Domain adaptation leverages the knowledge in one domain-the source domain-to improve learning efficiency in another domain-the target domain. Existing heterogeneous domain adaptation research is relatively well-progressed but only in situations where the target domain contains at least a few labeled instances. In contrast, heterogeneous domain adaptation with an unlabeled target domain has not been well-studied. To contribute to the research in this emerging field, this article presents: 1) an unsupervised knowledge transfer theorem that guarantees the correctness of transferring knowledge and 2) a principal angle-based metric to measure the distance between two pairs of domains: one pair comprises the original source and target domains and the other pair comprises two homogeneous representations of two domains. The theorem and the metric have been implemented in an innovative transfer model, called a Grassmann-linear monotonic maps-geodesic flow kernel (GLG), which is specifically designed for heterogeneous unsupervised domain adaptation (HeUDA).
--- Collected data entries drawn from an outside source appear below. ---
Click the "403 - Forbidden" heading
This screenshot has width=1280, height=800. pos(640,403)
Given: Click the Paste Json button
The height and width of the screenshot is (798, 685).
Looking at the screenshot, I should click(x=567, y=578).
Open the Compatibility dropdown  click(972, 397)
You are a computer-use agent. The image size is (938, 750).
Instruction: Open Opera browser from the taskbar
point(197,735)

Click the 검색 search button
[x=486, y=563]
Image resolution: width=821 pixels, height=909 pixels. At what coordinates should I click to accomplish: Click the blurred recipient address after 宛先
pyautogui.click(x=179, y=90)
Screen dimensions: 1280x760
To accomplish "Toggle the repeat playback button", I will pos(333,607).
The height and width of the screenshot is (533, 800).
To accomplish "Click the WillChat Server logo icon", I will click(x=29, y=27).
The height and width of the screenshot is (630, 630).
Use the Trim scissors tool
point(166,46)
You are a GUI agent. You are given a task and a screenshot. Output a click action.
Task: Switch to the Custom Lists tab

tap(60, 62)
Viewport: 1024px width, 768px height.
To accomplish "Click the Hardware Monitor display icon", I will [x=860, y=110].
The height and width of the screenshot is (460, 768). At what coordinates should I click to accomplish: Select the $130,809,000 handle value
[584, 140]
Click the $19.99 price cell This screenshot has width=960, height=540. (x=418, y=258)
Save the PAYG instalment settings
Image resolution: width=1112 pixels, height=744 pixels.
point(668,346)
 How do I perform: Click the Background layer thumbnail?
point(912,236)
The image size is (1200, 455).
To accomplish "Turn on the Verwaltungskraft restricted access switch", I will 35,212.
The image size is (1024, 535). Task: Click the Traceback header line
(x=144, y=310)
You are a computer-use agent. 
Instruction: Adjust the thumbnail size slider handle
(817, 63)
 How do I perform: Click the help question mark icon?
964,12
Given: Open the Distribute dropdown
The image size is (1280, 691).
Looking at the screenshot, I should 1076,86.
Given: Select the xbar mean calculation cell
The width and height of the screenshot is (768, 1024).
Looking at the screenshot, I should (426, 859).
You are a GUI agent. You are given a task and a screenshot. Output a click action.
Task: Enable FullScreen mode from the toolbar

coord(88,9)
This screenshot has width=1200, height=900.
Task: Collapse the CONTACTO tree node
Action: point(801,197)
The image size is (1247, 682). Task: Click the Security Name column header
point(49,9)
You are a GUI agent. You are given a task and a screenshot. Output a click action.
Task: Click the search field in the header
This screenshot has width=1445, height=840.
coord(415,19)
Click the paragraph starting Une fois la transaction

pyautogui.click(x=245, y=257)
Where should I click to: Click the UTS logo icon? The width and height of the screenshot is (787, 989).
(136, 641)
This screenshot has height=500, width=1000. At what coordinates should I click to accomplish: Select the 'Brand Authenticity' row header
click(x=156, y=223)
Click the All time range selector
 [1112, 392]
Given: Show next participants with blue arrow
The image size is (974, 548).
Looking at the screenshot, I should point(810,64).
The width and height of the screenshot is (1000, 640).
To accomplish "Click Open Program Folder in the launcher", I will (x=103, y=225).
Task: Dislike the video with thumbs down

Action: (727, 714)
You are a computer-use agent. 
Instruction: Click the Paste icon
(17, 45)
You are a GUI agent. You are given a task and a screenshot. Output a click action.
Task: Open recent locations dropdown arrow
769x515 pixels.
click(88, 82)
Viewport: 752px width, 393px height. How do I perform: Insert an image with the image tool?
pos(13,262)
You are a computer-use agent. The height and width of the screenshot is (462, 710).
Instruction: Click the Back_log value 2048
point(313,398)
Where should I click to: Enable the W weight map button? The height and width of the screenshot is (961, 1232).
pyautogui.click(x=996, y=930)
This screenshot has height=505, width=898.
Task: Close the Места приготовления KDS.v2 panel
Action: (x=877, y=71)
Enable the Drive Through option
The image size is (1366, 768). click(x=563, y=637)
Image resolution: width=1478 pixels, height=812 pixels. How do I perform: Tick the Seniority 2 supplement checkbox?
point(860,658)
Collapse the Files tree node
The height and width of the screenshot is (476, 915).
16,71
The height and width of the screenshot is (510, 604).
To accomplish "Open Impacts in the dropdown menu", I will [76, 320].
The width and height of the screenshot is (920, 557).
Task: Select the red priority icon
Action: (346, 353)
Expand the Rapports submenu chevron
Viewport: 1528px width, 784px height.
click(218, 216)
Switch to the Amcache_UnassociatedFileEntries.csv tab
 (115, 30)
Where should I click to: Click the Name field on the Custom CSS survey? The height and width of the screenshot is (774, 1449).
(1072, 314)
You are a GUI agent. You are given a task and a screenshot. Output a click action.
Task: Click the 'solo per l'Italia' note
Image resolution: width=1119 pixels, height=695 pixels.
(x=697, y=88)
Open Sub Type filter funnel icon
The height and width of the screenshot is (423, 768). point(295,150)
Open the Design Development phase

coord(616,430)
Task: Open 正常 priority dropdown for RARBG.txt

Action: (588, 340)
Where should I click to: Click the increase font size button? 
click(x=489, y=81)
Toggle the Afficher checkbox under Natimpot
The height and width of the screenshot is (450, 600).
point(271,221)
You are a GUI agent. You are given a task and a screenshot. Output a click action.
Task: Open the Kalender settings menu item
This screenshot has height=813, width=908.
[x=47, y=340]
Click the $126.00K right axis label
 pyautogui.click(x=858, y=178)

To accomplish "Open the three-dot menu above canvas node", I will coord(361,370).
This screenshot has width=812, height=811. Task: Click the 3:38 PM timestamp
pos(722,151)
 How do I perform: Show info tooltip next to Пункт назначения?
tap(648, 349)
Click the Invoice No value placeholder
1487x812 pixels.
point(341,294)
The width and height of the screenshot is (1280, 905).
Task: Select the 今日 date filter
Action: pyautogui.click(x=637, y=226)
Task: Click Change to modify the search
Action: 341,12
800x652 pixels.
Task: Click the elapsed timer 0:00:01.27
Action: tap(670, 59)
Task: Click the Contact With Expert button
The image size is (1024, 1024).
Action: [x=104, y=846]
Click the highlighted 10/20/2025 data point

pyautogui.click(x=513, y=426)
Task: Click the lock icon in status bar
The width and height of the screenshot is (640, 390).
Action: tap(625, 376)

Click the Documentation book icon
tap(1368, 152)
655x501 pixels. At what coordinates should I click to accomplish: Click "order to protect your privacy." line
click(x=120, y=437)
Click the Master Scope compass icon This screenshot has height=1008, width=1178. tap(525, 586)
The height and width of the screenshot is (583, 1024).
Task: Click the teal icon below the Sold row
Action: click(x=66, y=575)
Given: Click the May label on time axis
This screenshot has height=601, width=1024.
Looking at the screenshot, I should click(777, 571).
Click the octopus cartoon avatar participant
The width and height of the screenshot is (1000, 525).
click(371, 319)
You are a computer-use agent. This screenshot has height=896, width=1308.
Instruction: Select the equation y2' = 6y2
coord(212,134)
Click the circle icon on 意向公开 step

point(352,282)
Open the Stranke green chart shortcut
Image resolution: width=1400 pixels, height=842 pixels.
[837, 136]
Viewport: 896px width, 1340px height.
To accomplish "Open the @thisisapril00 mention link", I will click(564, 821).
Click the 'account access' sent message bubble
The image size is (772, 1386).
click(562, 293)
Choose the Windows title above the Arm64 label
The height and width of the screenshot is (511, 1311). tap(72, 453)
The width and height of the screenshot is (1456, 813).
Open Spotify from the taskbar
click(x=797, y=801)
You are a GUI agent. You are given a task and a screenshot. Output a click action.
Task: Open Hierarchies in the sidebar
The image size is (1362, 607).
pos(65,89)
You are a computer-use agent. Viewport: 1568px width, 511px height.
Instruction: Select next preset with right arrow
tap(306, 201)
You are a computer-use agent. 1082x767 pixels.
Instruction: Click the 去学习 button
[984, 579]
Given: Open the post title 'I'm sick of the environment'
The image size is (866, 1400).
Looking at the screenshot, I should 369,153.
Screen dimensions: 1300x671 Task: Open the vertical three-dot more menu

The linear monotonic maps (LMMs) meet the conditions of the theorem and are used to construct homogeneous representations of the heterogeneous domains. The metric shows the extent to which the homogeneous representations have preserved the information in the original source and target domains. By minimizing the proposed metric, the GLG model learns the homogeneous representations of heterogeneous domains and transfers knowledge through these learned representations via a geodesic flow kernel (GFK). To evaluate the model, five public data sets were reorganized into ten HeUDA tasks across three applications: cancer detection, the credit assessment, and text classification. The experiments demonstrate that the proposed model delivers superior performance over the existing baselines.